The application is used to 'ping' some custom made network devices to check if they're alive. It pings them every 20 seconds with a special UDP packet and expects a response. If they fail to answer 3 consecutive pings the application sends a warning message to the staff.
The application is running 24/7 and for a random number of times a day (2-5 mostly) the application fails to receive UDP packets for an exact time of 10 minutes, after which everything goes back to normal. During those 10 minutes only 1 device seems to be replying, others seem dead. That I've been able to deduce from the logs.
I've used wireshark to sniff the packets and I've verified that ping packets are going both out AND in, so the network part seems to be working okay, all the way to the OS. The computers are running WinXPPro and some have no configured firewall whatsoever. I'm having this issue on different computers, different windows installs and different networks.

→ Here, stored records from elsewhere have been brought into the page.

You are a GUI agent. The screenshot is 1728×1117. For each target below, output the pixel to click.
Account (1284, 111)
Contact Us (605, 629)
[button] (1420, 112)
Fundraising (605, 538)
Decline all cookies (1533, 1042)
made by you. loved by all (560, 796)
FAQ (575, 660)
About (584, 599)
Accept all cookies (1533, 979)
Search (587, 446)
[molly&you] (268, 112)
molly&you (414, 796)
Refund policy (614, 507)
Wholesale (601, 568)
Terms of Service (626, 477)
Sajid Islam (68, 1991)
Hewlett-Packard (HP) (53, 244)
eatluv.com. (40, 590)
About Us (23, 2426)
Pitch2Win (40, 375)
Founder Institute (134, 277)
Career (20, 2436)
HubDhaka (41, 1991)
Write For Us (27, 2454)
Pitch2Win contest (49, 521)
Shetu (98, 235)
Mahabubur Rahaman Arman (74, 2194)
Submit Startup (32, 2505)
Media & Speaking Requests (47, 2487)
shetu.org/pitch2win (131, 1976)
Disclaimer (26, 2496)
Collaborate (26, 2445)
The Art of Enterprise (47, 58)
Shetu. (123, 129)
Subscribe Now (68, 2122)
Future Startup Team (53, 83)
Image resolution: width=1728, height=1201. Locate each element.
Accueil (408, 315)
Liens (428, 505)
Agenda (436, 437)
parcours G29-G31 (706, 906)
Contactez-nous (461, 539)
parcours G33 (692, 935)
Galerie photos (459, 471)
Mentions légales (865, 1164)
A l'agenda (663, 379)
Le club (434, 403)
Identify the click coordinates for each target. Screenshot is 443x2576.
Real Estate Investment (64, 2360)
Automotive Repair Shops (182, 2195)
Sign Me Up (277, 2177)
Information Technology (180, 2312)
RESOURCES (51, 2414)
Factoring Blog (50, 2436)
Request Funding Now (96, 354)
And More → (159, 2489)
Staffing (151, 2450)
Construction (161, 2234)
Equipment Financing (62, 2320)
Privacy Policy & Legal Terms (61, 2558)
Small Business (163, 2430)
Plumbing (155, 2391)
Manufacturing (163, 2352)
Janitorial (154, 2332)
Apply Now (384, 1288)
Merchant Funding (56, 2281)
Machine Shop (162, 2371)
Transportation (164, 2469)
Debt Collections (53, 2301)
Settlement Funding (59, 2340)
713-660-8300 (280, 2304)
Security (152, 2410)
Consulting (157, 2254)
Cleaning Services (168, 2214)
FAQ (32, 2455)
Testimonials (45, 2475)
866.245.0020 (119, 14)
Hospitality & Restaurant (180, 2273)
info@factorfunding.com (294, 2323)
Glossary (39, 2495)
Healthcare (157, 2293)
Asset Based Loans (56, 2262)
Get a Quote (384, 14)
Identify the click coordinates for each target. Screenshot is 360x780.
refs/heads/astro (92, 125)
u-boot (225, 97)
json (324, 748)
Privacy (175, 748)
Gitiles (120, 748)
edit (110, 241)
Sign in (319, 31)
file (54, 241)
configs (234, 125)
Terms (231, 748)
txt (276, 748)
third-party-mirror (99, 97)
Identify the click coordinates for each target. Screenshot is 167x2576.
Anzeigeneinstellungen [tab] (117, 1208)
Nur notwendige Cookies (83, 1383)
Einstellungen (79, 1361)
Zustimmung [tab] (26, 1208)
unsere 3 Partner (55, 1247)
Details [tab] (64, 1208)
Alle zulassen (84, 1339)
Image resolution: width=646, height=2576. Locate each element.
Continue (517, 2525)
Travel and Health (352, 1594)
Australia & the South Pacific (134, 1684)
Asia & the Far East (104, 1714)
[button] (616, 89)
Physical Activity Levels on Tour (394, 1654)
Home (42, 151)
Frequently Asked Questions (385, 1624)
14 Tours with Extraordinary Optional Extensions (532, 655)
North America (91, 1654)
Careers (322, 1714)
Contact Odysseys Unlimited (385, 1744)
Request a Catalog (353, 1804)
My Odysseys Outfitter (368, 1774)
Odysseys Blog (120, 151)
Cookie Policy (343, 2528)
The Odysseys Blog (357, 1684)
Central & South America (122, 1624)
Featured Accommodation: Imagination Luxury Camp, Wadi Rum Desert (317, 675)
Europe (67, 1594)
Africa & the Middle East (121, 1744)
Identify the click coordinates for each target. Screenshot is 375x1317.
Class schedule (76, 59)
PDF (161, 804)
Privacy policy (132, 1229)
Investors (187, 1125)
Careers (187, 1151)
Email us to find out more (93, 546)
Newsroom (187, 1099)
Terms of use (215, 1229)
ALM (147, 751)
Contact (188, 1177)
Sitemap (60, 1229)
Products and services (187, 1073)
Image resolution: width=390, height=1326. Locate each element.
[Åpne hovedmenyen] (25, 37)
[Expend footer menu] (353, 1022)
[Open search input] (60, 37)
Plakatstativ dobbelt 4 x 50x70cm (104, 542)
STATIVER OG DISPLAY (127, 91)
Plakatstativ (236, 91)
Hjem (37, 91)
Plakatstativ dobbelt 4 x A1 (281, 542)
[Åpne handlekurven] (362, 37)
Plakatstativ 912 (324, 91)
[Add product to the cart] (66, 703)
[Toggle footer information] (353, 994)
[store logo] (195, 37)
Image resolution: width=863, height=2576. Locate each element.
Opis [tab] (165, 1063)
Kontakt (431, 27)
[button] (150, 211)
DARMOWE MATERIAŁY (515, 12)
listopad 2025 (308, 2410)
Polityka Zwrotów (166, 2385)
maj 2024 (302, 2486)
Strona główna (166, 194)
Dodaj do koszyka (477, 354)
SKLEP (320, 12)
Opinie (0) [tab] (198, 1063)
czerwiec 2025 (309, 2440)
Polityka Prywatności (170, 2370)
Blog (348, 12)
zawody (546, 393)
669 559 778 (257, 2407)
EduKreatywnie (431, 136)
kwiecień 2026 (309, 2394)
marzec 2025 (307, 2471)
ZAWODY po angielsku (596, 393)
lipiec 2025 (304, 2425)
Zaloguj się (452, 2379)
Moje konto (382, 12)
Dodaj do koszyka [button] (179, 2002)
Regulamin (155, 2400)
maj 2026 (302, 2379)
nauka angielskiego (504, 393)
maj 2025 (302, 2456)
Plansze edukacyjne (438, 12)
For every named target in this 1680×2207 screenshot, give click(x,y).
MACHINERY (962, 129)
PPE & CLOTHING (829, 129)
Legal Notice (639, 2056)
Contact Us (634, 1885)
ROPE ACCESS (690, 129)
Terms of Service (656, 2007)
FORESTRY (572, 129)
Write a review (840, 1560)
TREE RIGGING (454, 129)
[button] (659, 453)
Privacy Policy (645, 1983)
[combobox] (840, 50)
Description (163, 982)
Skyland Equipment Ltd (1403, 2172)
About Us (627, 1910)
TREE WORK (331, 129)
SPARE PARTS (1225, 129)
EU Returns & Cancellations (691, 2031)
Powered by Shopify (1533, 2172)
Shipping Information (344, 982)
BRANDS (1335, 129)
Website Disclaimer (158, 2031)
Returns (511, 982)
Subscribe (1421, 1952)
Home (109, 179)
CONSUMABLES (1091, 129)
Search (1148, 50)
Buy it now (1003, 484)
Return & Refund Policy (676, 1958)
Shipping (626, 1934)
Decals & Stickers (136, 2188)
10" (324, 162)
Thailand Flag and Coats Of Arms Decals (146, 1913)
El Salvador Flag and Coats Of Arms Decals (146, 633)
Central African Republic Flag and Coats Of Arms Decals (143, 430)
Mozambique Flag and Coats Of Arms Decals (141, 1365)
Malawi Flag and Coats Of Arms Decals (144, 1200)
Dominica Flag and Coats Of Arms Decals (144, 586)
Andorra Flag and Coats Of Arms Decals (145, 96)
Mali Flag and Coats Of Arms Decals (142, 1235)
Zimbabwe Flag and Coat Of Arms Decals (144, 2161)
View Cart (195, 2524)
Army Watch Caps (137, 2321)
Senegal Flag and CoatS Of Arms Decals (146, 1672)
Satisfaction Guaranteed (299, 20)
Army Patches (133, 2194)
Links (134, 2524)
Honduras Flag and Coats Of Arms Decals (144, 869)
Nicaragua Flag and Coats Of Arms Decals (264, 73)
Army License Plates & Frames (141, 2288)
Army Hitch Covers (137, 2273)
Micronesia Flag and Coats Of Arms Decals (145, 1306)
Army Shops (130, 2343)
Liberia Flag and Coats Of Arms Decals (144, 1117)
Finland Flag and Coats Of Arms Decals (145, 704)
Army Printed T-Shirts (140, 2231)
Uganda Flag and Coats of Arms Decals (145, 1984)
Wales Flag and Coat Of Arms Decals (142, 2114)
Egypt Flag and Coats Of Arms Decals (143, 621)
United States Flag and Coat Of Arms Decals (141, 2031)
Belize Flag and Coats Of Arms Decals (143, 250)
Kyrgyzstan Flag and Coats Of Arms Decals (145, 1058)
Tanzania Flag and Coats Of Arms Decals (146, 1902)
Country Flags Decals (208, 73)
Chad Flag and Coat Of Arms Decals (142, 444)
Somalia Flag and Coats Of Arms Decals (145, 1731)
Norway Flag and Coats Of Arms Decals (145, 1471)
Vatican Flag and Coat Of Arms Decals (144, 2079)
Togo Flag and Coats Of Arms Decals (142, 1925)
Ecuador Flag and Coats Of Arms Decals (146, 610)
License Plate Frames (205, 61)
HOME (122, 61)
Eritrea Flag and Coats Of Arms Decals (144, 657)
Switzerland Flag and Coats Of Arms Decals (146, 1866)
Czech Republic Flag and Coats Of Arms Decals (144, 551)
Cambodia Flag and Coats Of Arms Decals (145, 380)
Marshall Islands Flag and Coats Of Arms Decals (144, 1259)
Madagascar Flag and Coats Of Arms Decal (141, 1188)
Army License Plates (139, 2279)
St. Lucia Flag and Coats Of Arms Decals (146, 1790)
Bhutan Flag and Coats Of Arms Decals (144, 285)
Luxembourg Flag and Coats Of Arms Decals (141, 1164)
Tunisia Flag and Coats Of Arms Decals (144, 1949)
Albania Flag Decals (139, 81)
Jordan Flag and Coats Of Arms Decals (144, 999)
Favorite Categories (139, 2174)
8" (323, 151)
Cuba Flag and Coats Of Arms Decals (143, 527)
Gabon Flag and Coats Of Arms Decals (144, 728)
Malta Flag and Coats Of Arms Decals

I'm really at a loss as to what might be the problem here.
I'm attaching the relevant part of the code which does all the network. This is run in a separate thread from the rest of the application.
I thank you in advance for whatever insight you might provide.
def monitor(self):
checkTimer = time()
while self.running:
read, write, error = select.select([self.commSocket],[self.commSocket],[],0)
if self.commSocket in read:
try:
data, addr = self.commSocket.recvfrom(1024)
self.processInput(data, addr)
except:
pass
if time() - checkTimer > 20: # every 20 seconds
checkTimer = time()
if self.commSocket in write:
for rtc in self.rtcList:
try:
addr = (rtc, 7) # port 7 is the echo port
self.commSocket.sendto('ping',addr)
if not self.rtcCheckins[rtc][0]: # if last check was a failure
self.rtcCheckins[rtc][1] += 1 # incr failure count
self.rtcCheckins[rtc][0] = False # setting last check to failure
except:
pass
for rtc in self.rtcList:
if self.rtcCheckins[rtc][1] > 2: # didn't answer for a whole minute
self.rtcCheckins[rtc][1] = 0
self.sendError(rtc)